Acknowledging that the details were “quite graphic,” she continued: “I examined the skull to see whether the hole in the top had been inflicted from the outside in or from the inside out. And the way the bone had been damaged indicated that the force had come from within the skull, within the cranium itself. It had also been pierced by something from inside, like a spike.”
“The clinching argument was that the coccyx . . . -- the bone at the base of the spine -- had been severed very cleanly. And when you’re hanging, drawing, and quartering, the quartering is literal: you cut the body into pieces. And that indicates to me where you would normally expect the cuts to come from severing the legs from the body.”
She consulted with other experts, Maurice Whitehead of the Venerable English College in Rome and Hannah Thomas of the Bar Convent in York and they suggested that these bones could be the relics of Saints Evans and Lloyd:
“They both said, ‘Look, this must be Evans and Lloyd because they were very closely associated in life.’ They spent their last six months or so together in prison. They were executed at the same time. They were buried, or disposed of, at the same time, and they are always spoken of as a pair, if you like, because of the close friendship they had during life.”
“So it makes perfect logical and historical sense for these two bones of these very closely associated men to have been rescued together, and secreted together.”

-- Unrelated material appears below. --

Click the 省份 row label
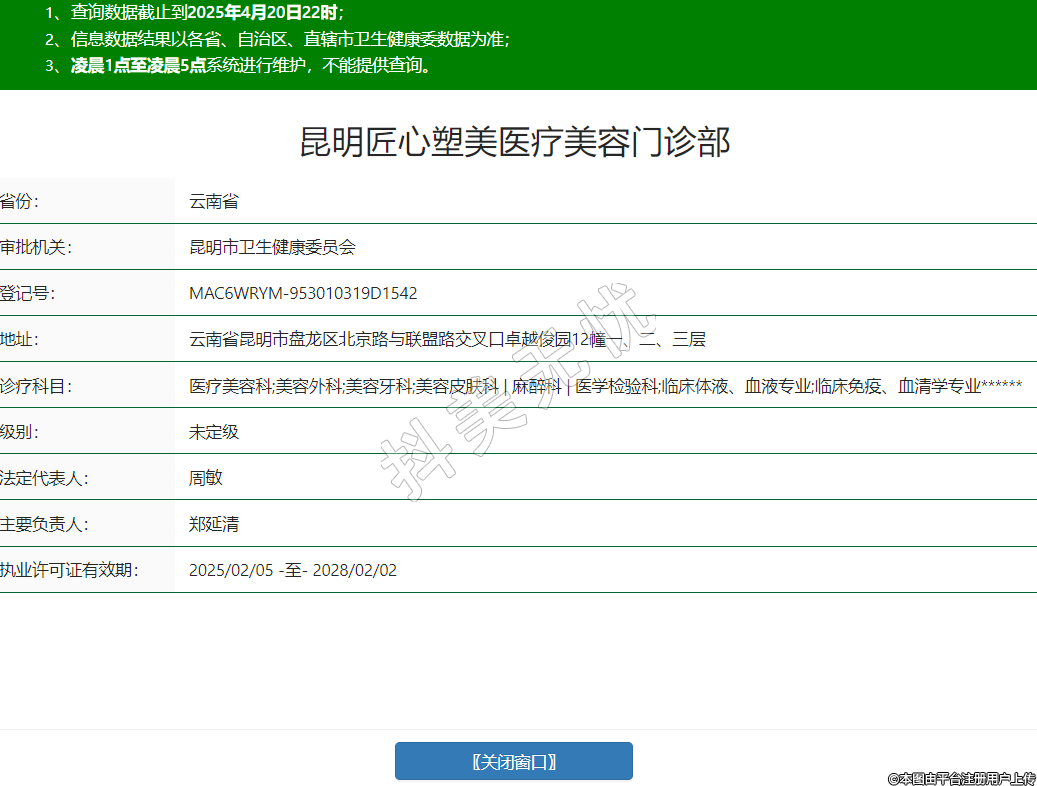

It is not an absolutely certain conclusion, based on Graffius' inductive reasoning: no DNA has been processed; no familial DNA has been gathered to compare, and there is no indication that there's any plan to pursue this method of investigation. As she concludes the CNA interview, she has "a good degree of confidence" that these bones are the relics of Evans and Lloyd.
But what this effort to identify these bones reveals is the horrible violence of the execution of these priests, especially of Saint Philip Evans the Jesuit and the first to be hanged, drawn, and quartered--perhaps to persuade Saint John Lloyd to deny his faith--and the care Catholics took after their executions to find their bodies, bury them, perhaps disinter their bones to prevent them being found, keep them safe as relics, etc.
In my home diocese, Wichita, Kansas, as Matt Swaim and Anna Mitchell have mentioned, the remains of Servant of God Chaplain Emil Joseph Kapaun have definitely been identified through DNA matching. The Kapaun family have been working closely with the diocese and the decision has been made to have his remains interred in a crypt in our Cathedral of the Immaculate Conception. As our diocesan paper, The Catholic Advance, notes, this:
I cite this just as a comparison between a proven identification and a likely identification.
Saint Philip Evans, pray for us!
Saint John Lloyd, pray for us!
Servant of God, Emil Kapaun, pray for us!